The data to be used in this problem are contained in the S-Plus script file crude.asc. Running this script will create the data frame CRUDE containing a numerical matrix with 3325 rows and 12 columns, and the numeric vector COma of length 3325.
In both data structures, each row corresponds to a date, the first one being 4/18/1989, and the last one being 8/12/2002. Each row of the vector COma contains the average of the crude oil spot price over the period of 5 days starting on (and including) the date indexing the row. Each row of the matrix CRUDE gives the prices of the 12 futures contracts of crude oil as traded the day before. Form a data frame TRGCRUDE and a vector TRGCOma with the first 2500 rows of CRUDE and COma respectively. You shall also need to form a data frame TSTCRUDE and a vector TSTCOma with the last 825 rows of CRUDE and COma respectively.

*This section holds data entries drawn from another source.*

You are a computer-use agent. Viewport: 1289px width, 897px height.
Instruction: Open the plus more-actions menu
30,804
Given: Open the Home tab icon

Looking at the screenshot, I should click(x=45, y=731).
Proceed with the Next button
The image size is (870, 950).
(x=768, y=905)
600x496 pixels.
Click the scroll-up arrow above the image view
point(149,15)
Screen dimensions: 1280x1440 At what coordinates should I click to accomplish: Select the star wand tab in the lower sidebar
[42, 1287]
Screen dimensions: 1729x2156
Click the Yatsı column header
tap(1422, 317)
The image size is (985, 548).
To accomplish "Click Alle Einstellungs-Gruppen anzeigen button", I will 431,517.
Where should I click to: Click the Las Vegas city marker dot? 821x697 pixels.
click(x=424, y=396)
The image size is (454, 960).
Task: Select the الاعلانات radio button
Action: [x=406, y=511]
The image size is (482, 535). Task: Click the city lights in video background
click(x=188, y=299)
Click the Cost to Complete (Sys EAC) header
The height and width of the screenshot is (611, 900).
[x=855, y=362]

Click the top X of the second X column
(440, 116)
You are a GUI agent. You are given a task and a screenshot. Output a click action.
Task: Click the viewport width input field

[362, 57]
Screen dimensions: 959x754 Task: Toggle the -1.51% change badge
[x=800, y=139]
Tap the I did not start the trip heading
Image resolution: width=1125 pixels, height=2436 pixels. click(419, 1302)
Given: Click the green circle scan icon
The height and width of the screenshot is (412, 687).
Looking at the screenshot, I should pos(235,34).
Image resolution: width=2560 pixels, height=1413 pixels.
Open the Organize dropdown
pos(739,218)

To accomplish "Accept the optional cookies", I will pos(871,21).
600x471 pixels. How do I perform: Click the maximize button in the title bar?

The goal is to predict the values of the average spot price over the next five days from the prices of the crude oil futures contracts traded the day before, by fitting a regression model to the training data contained in the data sets TRGxxx, and using the model to compute predictions for the values of the response in the testing sample TSTCOma
Warning. For all the predictions considered in this problem, the figure of merit should be the square root of the mean squared error. It is very important that you explain your work in detail. In particular, explain your choices for the order of the models, the kernel functions, and the bandwidths you use.
1. Fit a least squares linear regression model for COma against the 12 explanatory variables given by the prices of the futures contracts the day before using the data in TRGCRUDE and TRGCOma, use this model to predict the values of COma in TSTCOma from the corresponding values of the explanatory variables, and compute the figure of merit.
2. Fit a projection pursuit regression model for COma against the 12 explanatory variables given by the prices of the futures contracts the day before using the data in TRGCRUDE and TRGCOma, use this model to predict the values of COma in TSTCOma from the corresponding values of the explanatory variables, and compute the figure of merit.
3. Perform the PCA of the data in TRGCRUDE, plot the first four loadings, give the proportions of the variance they explain, and compute the first two principal components.
4. Fit a one dimensional kernel regression model for COma against the first principal component using the data in TRGCRUDE and TRGCOma, use this model to predict the values of COma in TSTCOma from the corresponding values of the explanatory variables, and compute the figure of merit.
5. Fit a two dimensional kernel regression model for COma against the first two principal components using the data in TRGCRUDE and TRGCOma, use this model to predict the values of COma in TSTCOma from the corresponding values of the explanatory variables, and compute the figure of merit.
6. Compare the numerical results obtained with the various methods, and explain why they could have been expected.